→ **RECORDS SUPPLIED**:
------------------------------------
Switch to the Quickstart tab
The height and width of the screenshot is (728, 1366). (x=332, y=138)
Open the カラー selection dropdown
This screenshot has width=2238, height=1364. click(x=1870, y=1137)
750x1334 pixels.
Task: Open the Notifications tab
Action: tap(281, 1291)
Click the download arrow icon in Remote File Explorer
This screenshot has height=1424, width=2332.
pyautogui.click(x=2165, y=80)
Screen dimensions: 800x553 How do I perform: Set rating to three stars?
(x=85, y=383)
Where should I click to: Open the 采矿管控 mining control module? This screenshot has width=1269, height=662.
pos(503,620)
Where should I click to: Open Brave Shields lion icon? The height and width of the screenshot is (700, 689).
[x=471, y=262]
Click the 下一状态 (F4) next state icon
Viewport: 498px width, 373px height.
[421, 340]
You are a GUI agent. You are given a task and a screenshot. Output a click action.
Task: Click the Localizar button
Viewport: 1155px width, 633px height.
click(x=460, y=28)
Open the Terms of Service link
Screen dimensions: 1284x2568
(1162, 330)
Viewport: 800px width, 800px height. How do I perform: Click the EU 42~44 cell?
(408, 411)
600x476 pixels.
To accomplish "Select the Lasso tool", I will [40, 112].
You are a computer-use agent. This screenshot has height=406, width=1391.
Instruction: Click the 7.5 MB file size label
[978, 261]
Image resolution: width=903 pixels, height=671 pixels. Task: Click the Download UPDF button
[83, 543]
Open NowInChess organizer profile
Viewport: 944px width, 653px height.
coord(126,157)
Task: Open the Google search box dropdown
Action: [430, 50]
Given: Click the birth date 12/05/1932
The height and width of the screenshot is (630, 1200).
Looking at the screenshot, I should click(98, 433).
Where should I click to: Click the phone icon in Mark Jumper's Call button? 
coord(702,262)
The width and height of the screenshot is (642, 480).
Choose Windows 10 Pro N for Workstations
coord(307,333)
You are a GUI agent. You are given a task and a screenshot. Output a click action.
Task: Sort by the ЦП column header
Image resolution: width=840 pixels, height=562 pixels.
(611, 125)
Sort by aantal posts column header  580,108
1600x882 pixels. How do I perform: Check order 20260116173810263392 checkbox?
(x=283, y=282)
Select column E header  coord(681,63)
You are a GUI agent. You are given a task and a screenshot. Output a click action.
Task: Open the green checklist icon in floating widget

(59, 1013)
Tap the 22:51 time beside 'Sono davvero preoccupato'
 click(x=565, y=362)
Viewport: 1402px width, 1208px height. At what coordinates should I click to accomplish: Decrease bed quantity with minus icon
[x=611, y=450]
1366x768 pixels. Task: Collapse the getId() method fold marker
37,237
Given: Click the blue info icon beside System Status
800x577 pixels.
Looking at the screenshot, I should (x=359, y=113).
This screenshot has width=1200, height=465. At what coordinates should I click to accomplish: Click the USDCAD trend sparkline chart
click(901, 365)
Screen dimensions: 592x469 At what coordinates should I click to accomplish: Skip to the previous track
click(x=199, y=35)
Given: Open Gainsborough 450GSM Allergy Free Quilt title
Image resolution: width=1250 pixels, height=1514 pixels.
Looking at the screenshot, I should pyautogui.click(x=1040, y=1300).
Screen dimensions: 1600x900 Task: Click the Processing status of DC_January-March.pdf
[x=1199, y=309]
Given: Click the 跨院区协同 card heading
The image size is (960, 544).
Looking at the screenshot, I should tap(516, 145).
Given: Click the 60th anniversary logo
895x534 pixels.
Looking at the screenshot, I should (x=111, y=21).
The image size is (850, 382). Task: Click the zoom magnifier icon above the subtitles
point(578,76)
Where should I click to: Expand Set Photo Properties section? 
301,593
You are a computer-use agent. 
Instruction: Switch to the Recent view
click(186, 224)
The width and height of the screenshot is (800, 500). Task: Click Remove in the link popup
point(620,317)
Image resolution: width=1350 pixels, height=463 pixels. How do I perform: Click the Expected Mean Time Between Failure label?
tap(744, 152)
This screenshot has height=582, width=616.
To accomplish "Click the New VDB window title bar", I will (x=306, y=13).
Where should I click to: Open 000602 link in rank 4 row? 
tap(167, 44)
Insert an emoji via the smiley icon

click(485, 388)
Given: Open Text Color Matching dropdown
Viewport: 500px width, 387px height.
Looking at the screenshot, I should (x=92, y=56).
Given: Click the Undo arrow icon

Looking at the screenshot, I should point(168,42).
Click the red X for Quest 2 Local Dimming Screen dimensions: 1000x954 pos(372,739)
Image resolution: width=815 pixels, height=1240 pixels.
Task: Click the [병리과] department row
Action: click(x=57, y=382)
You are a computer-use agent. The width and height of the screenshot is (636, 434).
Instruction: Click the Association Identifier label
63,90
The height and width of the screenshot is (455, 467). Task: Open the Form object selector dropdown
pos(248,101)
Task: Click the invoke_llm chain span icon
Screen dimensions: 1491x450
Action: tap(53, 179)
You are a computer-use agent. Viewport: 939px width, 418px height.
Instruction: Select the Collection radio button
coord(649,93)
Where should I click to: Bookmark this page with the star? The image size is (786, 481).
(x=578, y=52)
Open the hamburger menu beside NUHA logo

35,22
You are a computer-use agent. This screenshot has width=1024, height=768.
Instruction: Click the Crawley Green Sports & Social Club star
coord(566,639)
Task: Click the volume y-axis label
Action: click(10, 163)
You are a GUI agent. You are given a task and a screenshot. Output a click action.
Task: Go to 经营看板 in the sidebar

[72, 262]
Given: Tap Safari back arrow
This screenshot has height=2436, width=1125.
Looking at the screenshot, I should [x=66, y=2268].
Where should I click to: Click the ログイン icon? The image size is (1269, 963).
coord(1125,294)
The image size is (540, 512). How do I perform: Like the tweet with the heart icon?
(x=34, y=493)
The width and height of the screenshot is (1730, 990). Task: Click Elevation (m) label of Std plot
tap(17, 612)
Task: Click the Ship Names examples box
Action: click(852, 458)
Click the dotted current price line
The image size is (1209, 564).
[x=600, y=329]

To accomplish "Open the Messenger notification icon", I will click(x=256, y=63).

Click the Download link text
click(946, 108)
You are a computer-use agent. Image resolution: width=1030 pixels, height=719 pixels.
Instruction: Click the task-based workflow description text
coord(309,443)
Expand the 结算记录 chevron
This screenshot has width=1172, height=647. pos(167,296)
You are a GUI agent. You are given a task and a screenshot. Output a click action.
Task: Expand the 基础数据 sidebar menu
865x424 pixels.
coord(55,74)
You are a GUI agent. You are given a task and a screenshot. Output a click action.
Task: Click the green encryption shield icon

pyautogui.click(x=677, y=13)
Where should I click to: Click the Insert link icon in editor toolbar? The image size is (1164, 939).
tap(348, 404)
------------------------------------
→ **PROBLEM STATEMENT**: How many lines of the records contain "header"? Answer with the number only.

→ **TASK OUTPUT**: 3